Reliance Jio Infocomm, the telecommunication arm of India’s largest conglomerate Reliance Industries, plans to enter India’s rapidly growing wealth tech industry that is currently littered by high-profile startups such as Alibaba-backed Paytm, Flipkart-owned PhonePe, BankBazaar, Scripbox, and ETMoney.
Billionaire Mukesh Ambani’s brainchild Jio, which disrupted the Indian telecom market in 2016 by dramatically lowering the data prices, plans to use its three-and-a-half-year-old digital payments platform to sell mutual funds and other financial products, local media Mint reported, citing three industry officials.
At present, JioMoney allows its 364.3 million subscribers to pay bills, recharge mobile phones, DTH connections, as well as donate, send, and receive money.
“Reliance Jio has been working on rolling out financial services for a few months now,” the report said quoting a senior executive of a financial services firm privy to Jio’s plans, adding that the launch is expected this year.
The company has been beta-testing its new offering among employees for a few quarters now, just like how it offered Jio services internally before its official public launch. A Reliance Jio official on the condition of anonymity told Mint that this allows the company to test its network and infrastructure and plug loopholes before a formal launch.
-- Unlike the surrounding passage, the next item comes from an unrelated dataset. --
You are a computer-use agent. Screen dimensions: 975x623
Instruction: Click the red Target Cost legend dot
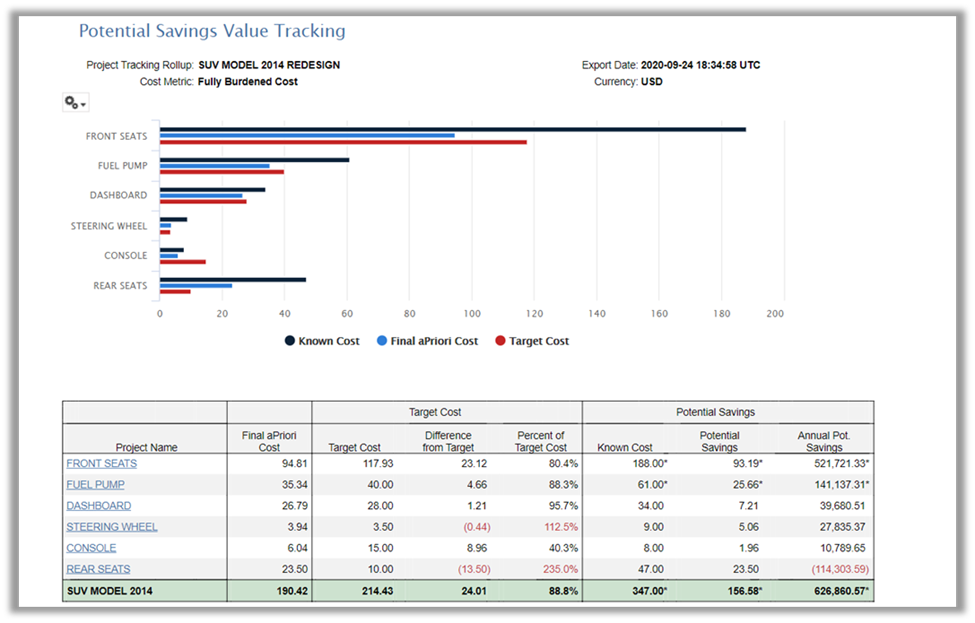coord(501,341)
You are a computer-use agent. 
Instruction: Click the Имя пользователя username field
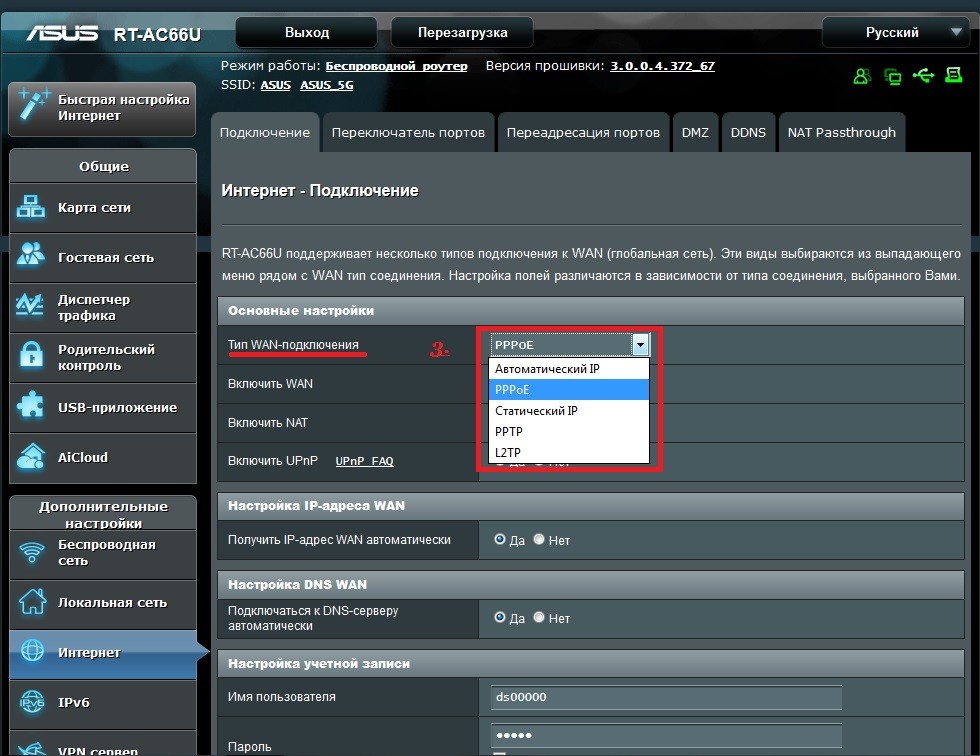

The report also said Jio has obtained an account aggregator (AA) license from the Reserve Bank of India (RBI) that would enable the company to collect and share financial information with third parties after getting the user’s consent.
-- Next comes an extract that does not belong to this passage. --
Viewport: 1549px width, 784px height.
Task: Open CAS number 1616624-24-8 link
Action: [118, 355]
A November 2019 report by Switzerland Global Enterprise on the Indian wealth tech industry said the Assets Under Management (AUM) for the Indian mutual fund industry are over USD 345 billion with the total number of accounts standing at 81.8 million.
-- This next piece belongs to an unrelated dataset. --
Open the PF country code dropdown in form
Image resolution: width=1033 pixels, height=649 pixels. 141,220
Over the years, Reliance has been laying down the building blocks of its payment ecosystem. After launching Jio Money in May 2016, Reliance set up its payments bank as a 70:30 joint venture between RIL and State Bank of India (SBI), known as Jio Payments Bank, in 2018. A payment bank can take cash deposits from users but cannot issue loans or credit cards. In January last year, Jio launch point-of-sale devices for merchants.
Jio’s move to get into India’s soon-to-be USD 31 billion fintech market would make the industry even more competitive. For the last couple of years, payment services including Paytm, PhonePe, Mobikwik, and Google Pay are slowly moving toward offering financial services such as lending, mutual funds, gold trade, and stockbroking. A new breed of well-funded lending and wealth tech startups such as ETMoney, Scripbox, Zerodha, Kuvera, Groww, and Cube Wealth are expanding aggressively in the space, while payment gateway services have also started eying the opportunity. For instance, PayU has invested in lending startups LazyPay, ZestMoney, and wealth startup Fisdom.
Kunal Shah, founder of wallet service FreeCharge and credit card payment startup Cred, in an interview in May, said payment services alone won’t be able to make money, and the end game for them is offering financial services.
“All the players are going to systematically move into credit. They will do lending and go for other financial services like insurance and wealth management,” he said. “The cross and up-sell of financial services is the only way to make money in payments.”